I read Italian recipe books to choose something to do with the eggplant, tomatoes and quail that I wanted to use for dinner. I had the quail in the freezer, bought from the market in Palma, Mallorca, which I greatly miss - the quality of the vegetables at an outdoor stall in town was dreadful, even worse than the supermarket. What has happened to Italy!
I marinated the quail in garlic, oil and lemon juice (I didn't have the fresh sage which the recipe asked for) and Greg grilled that on the barbecue at the back of the boat. He also cooked the finely sliced potatoes in olive oil, wrapped firstly in baking paper then foil.
I cooked eggplant parmigiana and very finely sliced zucchini and onions cooked in a little butter. The eggplant dish was fabulous - sliced eggplant dipped in flour and fried in olive oil then placed in the base of an oven dish, covered with tomato passata (pureed, peeled tomatoes, cooked with a little olive oil in a pot to reduce), then thinly sliced fresh mozzarella, finished with some grated Reggiano Parmigiano and baked in the oven. It's interesting to discover new recipes as I am forced to stick to the produce that is available and worth buying.
The wine was a bottle of one of the Merrema Toscana reds.
Dessert was strawberries in strawberry liqueur served with ice cream.

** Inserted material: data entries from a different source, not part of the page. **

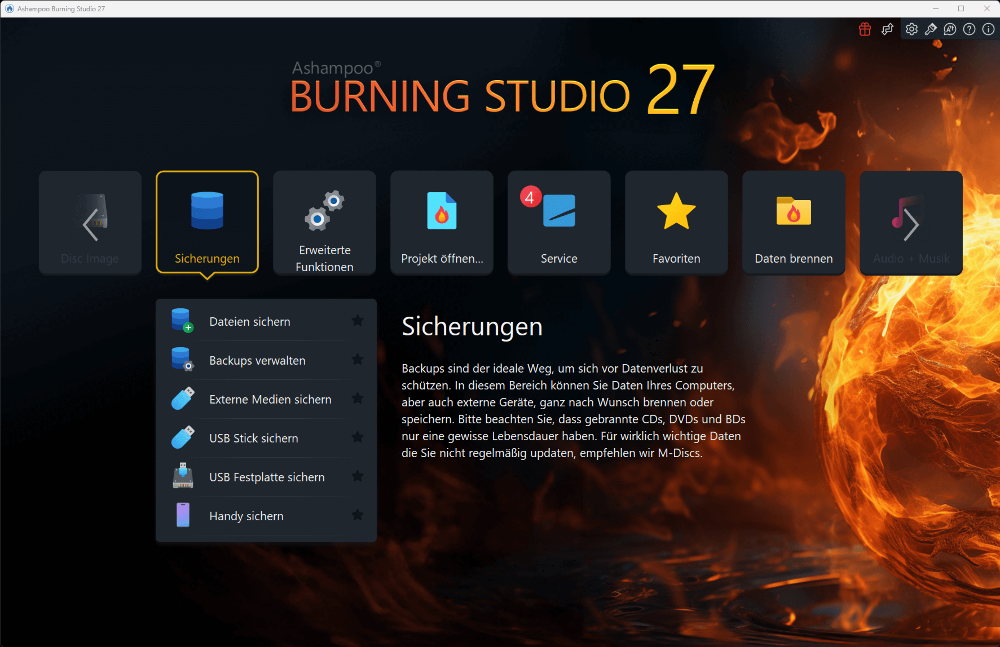Expand the Erweiterte Funktionen category

(324, 223)
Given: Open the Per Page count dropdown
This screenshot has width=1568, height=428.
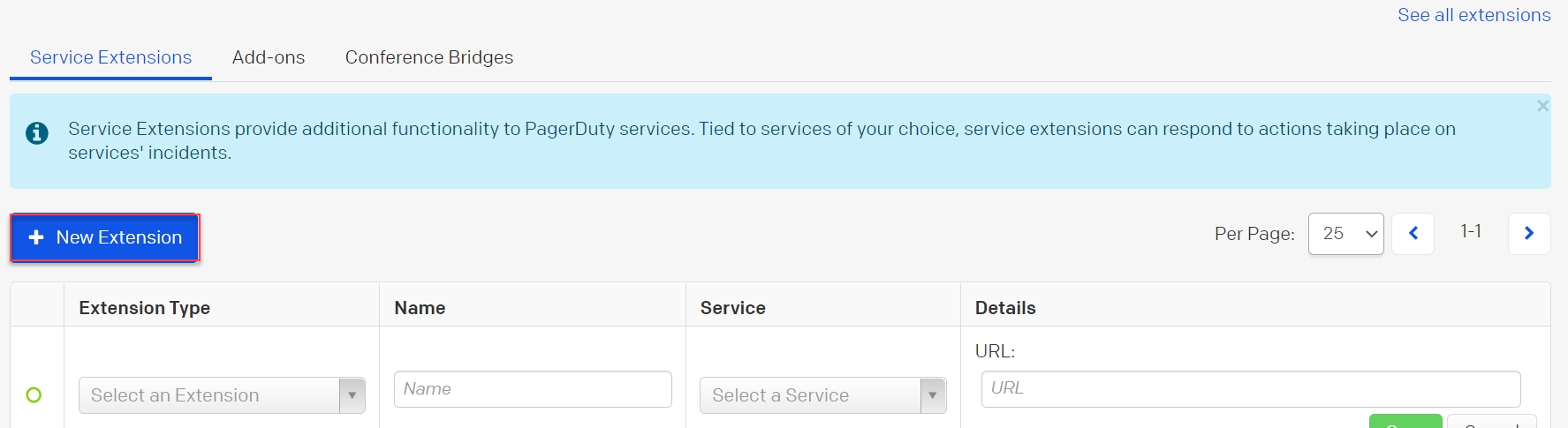Looking at the screenshot, I should [x=1345, y=234].
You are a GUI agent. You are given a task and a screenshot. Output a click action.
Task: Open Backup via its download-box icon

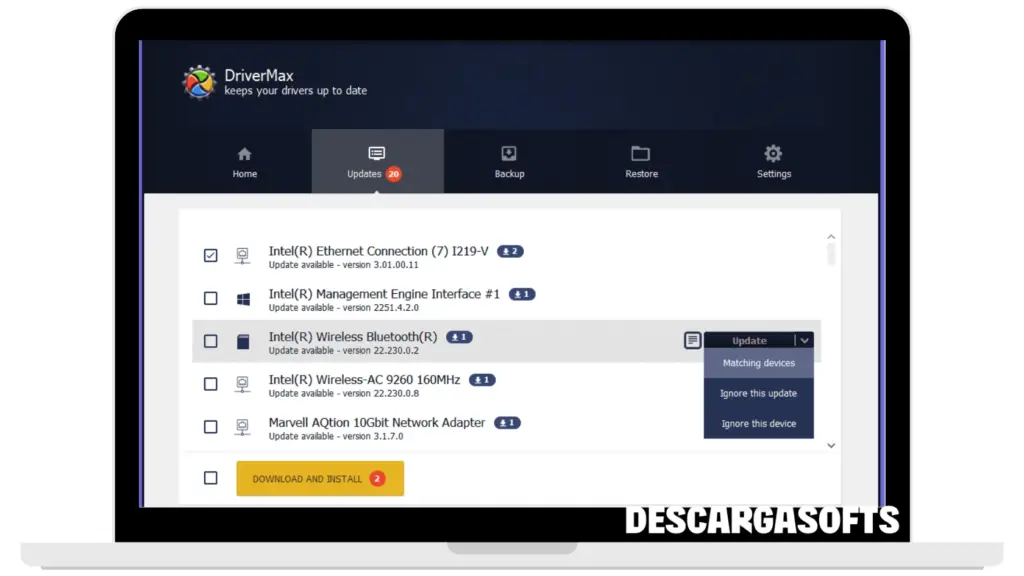(509, 152)
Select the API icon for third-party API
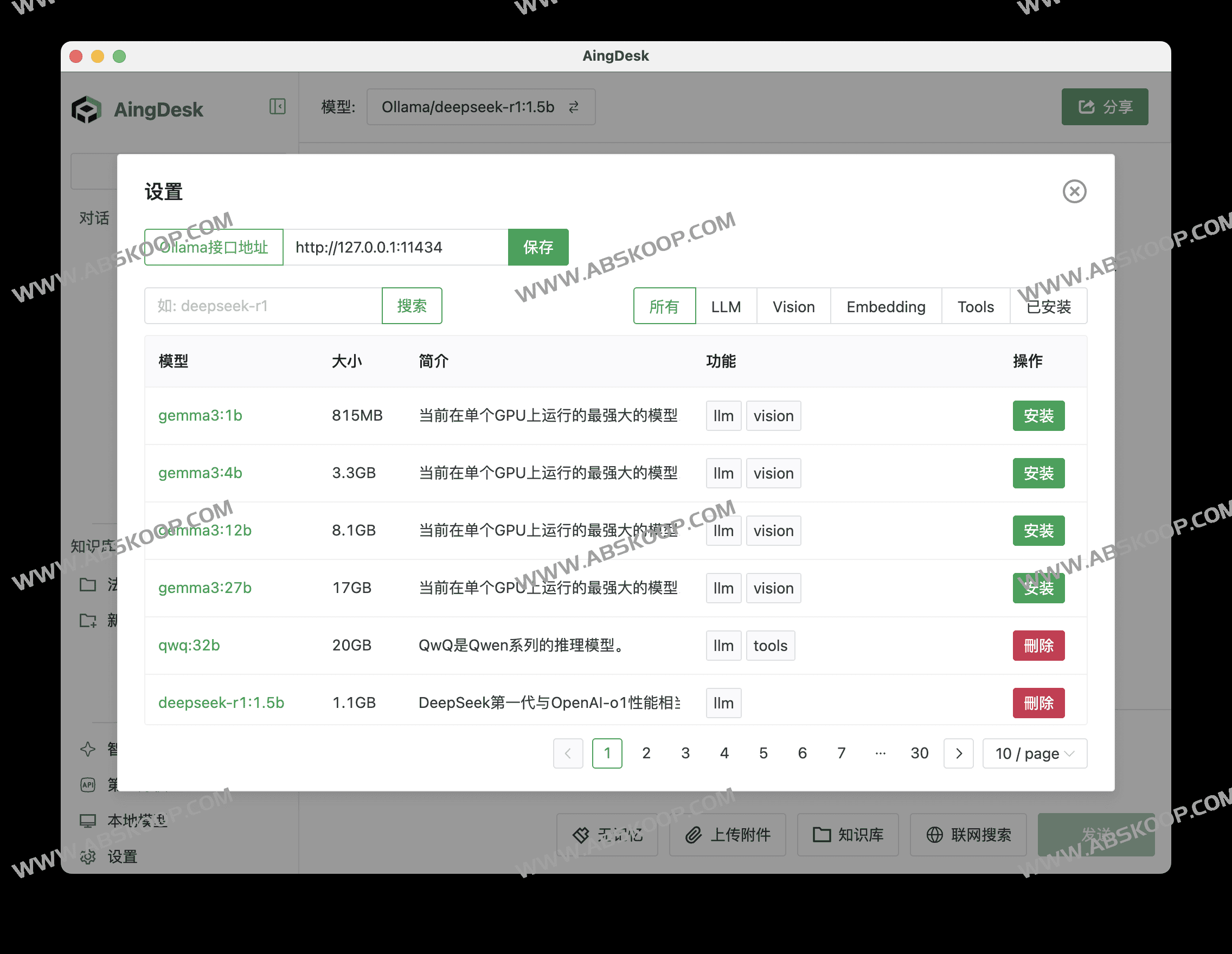 88,785
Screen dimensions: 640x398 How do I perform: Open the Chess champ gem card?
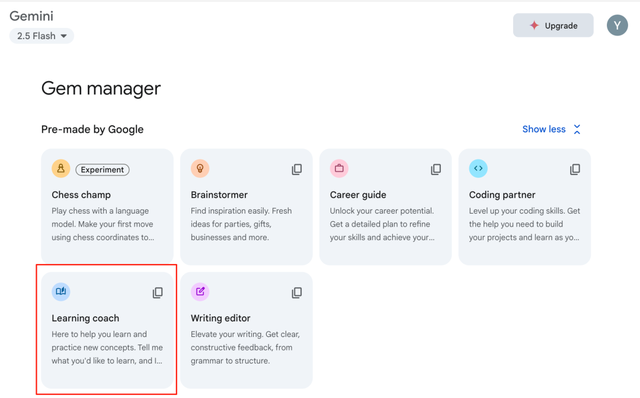tap(107, 207)
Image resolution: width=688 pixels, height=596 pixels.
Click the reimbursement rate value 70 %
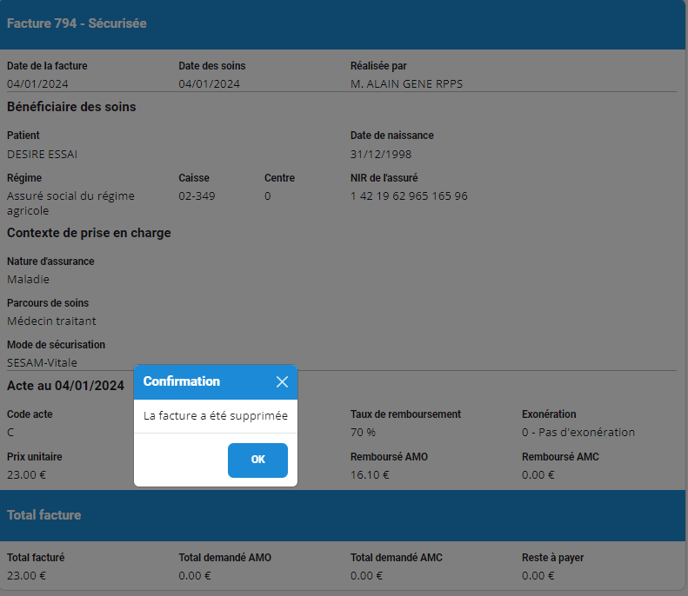363,432
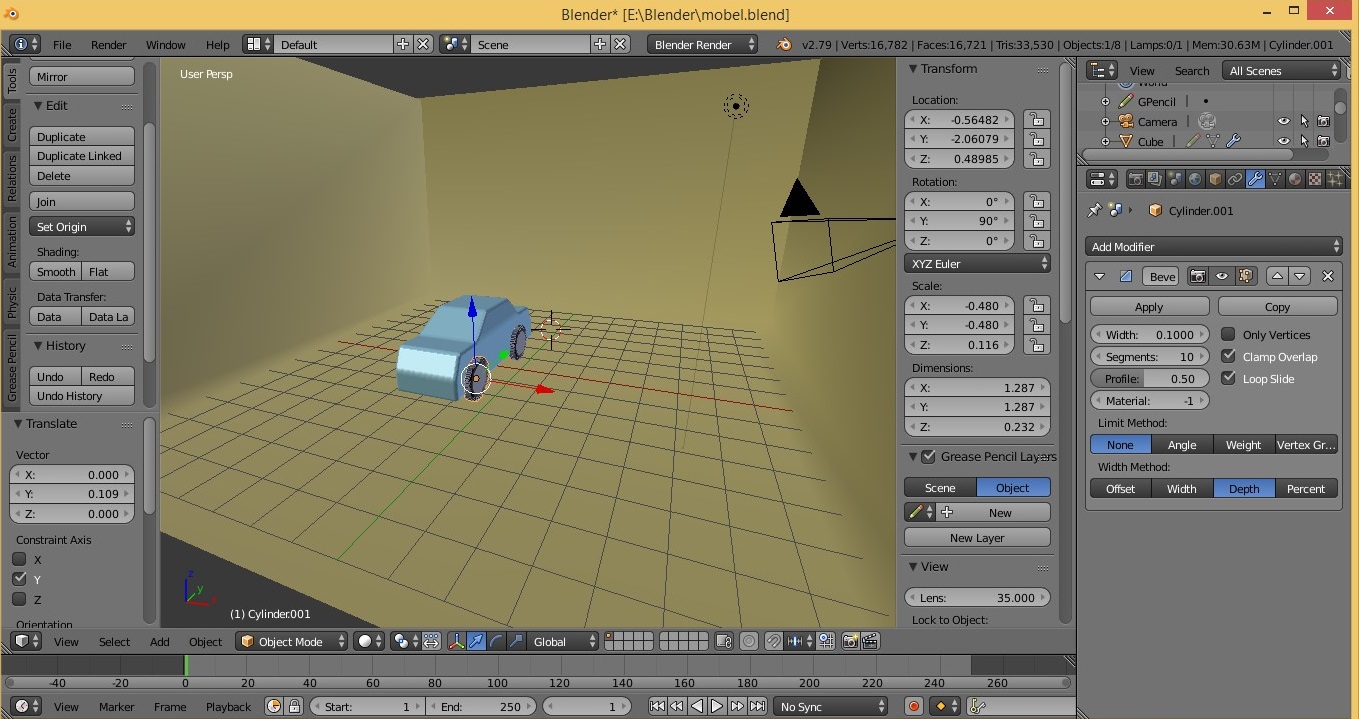Select the Object properties tab icon
The width and height of the screenshot is (1359, 719).
click(1216, 178)
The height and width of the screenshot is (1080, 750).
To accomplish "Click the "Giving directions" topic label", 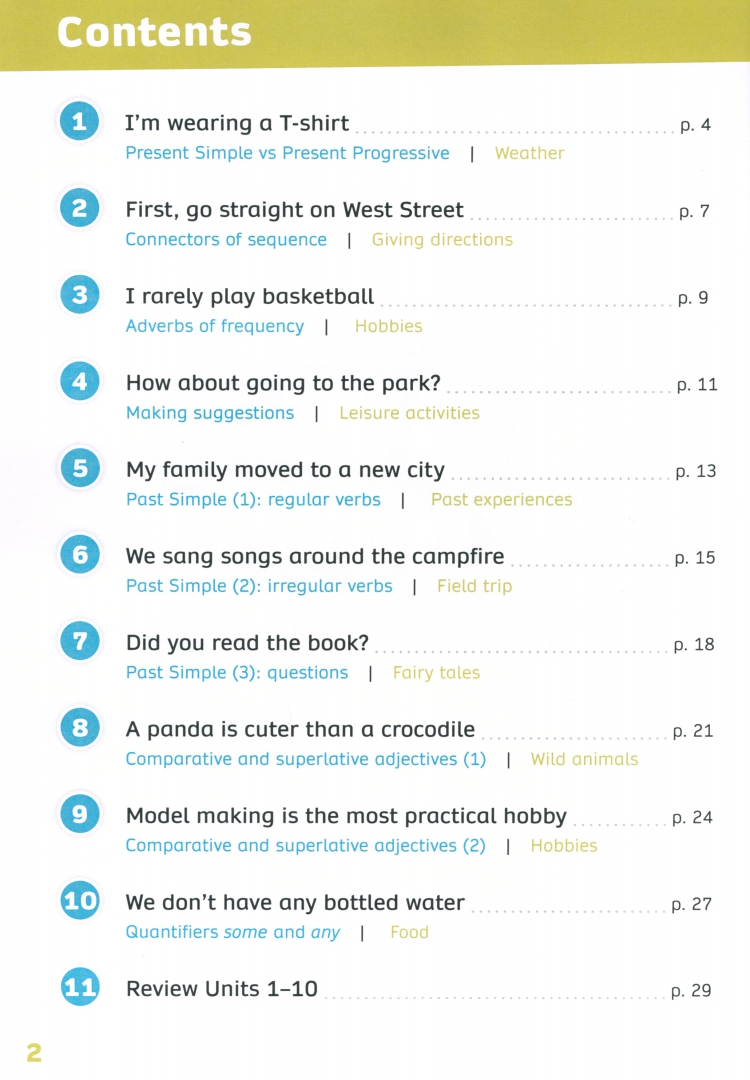I will coord(442,240).
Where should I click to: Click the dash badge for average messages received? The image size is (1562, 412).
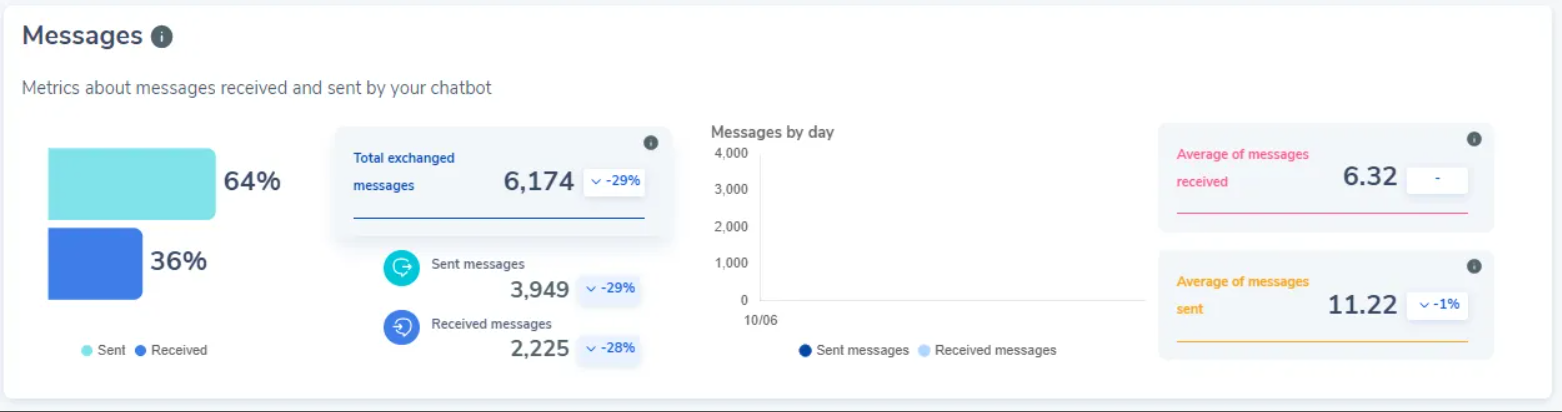coord(1437,179)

Today we hired a car and drove around parts of the island. What a beautiful island it is with varied coastline and central area. It's very hilly, with high mountains in places, but the best thing is that around every corner there is another secluded cove or wide gulf, with crystal clear shades of blue and aqua sea and beaches ranging from huge pebbles to soft fine sand. There are pretty seaside towns such as Porto Azzurro (built originally by order of Filippo II of Spain in 1603) and Marciana Marina (a fishing village whose harbor tower was built in the 11th century), plus older hillside villages like Capoliveri and San Piero, all of those with striking views of the valleys below and the coastline in the distance. Vineyards fill some of the valleys, where the grapes are used for red and white wines, roses and muscats. The vegetation everywhere is lush with a huge range of both Mediterranean and mountainous plants, plus many species that have come from faraway shores as throughout the centuries conquerors and merchants have visited the Tuscan islands.
The vines of course were introduced and now Elba's wines are highly regarded. We had to try a rose of course with our obligatory pasta lunch, in a cafe overlooking the marina and wide sandy beach at the town called Marina di Campo. The bread they served was so good that we asked if we could buy a loaf to take away; they use the previous night's leftover pizza dough to make it.
Everywhere we drove was extraordinarily scenic and the island was definitely inviting us back again. It would be worth spending at least a couple of weeks cruising around Elba or even renting an apartment here some time.
Back to Dream Catcher III at the end of a wonderful day. A peaceful dinner out at anchor again and watching the nearly full moon rise over the mountain to our east. We have also enjoyed watching Saturn rise in the east each night for the past couple of weeks - such a bright light in the sky that Greg had to investigate on the computer what it could possibly be, using the lat and long as his guide.
After dinner we discovered that we can watch a dvd even without the generator on so we enjoyed a little of the Dixie Chicks on their last world tour - what great musicians.
40 nautical miles to travel to the east coast of Corsica tomorrow so an early start - it will probably take about 5 -6 hours. Time for bed.